Nose: Oh Lordy. Ginger snaps, dried autumn leaves, mixed peel, icing sugar, rich marmalade, barley sugar. A faint wisp of smoke in the background. Somehow elegant and pungent at the same time. Raspberry and damson jam, developing hawthorn, faint hazelnuts and exotic fruit: tinned peaches, strawberries, pineapple syrup, fresh mango (perhaps these latter from bottle ageing?) shortbread, golden syrup, oatcakes, honeyed flapjacks…
Palate: Medium-weight, with a very elegant delicacy. The oak is strong here, binding the nuts, sweetness, marmalade, fruit and bakery notes together, with cooked apple, balsamico, grapefruit and even sherry trifle flavours getting a look-in. This bottle is slightly oxidised as it’s been open a while, but the flavours are still intense, and truly beautiful. More assertive pepper than I expected, with delicious notes of polished wood and old bookshops.

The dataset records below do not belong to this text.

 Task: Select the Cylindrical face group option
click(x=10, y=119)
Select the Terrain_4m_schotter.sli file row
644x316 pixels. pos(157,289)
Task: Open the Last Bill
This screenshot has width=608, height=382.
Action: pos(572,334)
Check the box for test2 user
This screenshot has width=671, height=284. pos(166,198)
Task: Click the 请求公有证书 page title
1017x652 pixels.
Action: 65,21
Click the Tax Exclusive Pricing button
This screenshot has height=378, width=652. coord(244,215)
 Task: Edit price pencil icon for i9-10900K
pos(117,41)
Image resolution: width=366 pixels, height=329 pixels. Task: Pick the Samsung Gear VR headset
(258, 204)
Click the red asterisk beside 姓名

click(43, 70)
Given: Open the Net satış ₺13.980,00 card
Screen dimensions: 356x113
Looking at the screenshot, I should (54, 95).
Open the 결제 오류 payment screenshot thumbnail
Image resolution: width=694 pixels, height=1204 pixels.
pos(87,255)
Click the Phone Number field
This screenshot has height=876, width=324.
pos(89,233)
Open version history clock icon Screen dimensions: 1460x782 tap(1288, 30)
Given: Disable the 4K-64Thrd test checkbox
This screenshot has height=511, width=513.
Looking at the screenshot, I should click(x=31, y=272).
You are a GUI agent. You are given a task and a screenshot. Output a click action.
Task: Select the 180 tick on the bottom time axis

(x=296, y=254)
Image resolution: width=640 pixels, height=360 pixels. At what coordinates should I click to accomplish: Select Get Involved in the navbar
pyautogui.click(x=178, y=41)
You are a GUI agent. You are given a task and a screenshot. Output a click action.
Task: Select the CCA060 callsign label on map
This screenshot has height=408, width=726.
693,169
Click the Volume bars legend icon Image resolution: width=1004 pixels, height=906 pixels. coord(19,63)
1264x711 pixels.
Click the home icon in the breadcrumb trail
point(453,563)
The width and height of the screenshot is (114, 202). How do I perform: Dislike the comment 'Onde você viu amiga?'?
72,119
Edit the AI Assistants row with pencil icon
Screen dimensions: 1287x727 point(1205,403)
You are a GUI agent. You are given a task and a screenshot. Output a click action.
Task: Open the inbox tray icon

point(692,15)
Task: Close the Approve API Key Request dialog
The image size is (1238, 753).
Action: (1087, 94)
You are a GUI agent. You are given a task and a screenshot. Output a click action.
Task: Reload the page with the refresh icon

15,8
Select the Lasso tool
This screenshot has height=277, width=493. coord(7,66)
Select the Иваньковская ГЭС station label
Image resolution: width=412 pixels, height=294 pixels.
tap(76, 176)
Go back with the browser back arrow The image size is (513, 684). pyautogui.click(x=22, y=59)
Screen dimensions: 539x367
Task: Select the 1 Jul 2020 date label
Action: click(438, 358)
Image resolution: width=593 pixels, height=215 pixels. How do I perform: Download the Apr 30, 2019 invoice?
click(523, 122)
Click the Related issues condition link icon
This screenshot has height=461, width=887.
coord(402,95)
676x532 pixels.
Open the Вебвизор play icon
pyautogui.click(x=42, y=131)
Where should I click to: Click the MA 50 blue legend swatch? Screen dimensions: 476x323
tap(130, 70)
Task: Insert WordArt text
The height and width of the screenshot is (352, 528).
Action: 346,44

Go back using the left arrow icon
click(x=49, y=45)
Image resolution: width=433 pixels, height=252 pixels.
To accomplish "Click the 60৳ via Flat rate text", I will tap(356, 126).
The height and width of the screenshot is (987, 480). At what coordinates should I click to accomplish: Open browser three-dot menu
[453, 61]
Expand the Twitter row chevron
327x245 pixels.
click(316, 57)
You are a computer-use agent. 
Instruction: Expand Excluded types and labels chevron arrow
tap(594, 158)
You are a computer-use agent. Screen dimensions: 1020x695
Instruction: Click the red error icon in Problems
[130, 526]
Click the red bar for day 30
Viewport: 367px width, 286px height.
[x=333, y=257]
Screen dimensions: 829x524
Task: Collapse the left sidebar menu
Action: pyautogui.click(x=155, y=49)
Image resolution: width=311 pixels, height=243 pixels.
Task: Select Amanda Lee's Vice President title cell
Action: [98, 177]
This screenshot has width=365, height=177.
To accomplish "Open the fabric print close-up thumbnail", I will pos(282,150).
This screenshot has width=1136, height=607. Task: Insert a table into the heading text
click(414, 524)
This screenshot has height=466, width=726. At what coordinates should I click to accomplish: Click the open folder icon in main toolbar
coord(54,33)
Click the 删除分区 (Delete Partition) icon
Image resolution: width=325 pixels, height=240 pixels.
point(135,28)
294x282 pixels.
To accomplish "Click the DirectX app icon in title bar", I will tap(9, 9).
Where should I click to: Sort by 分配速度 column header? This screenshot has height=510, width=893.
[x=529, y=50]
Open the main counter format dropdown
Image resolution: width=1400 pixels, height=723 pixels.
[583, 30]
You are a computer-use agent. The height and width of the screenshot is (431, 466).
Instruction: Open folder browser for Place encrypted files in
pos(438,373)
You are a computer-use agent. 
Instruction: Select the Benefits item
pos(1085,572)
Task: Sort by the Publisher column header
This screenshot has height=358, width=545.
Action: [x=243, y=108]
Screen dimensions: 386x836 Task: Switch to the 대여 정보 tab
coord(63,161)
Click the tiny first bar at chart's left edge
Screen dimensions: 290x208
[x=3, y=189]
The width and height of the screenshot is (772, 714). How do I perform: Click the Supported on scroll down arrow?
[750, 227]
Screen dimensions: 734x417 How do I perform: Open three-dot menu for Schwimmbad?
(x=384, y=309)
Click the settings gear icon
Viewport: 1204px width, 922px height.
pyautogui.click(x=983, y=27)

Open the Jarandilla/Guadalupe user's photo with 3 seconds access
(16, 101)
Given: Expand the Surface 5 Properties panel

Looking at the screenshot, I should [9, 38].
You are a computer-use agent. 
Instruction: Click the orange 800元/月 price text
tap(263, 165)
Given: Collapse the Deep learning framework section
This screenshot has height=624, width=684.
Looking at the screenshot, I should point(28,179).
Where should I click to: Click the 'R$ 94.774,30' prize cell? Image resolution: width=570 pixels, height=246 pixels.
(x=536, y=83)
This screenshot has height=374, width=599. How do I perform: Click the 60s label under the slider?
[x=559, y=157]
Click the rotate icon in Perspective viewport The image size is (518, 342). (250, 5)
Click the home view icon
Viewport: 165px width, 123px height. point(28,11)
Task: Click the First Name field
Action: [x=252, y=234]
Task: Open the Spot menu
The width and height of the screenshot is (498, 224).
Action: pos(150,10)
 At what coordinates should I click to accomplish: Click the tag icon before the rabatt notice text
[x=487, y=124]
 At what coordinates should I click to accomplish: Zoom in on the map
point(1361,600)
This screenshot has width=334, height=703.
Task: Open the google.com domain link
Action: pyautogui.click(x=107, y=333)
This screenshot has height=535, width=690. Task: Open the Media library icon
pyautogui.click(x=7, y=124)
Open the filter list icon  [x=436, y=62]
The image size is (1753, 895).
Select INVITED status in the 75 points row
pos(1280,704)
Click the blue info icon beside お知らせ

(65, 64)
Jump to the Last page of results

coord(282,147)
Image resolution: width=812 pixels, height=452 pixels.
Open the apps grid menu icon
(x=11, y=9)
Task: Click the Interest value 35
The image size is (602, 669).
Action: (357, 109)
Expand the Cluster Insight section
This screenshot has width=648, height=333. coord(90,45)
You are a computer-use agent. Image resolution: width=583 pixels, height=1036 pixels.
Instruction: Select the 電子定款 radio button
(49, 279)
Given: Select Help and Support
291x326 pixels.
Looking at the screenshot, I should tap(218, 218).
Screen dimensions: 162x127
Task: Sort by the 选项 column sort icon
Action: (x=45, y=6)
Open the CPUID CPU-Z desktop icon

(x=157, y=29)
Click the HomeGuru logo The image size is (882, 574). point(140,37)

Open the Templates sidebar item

Finish: Not particularly long, as is to be expected with a whisky of this strength and antiquity, but spectacularly pretty nonetheless. My tastebuds are tingling.
Comment: A privilege. Truly a glorious old whisky, in fact it’s easy to see that it was glories such as these on which the Macallan legend was founded. One can only imagine what it must have been like at cask strength, or even 46%. Yet this fabulous whisky has a true grace and drinkability at 40%. They don’t make ‘em like this anymore.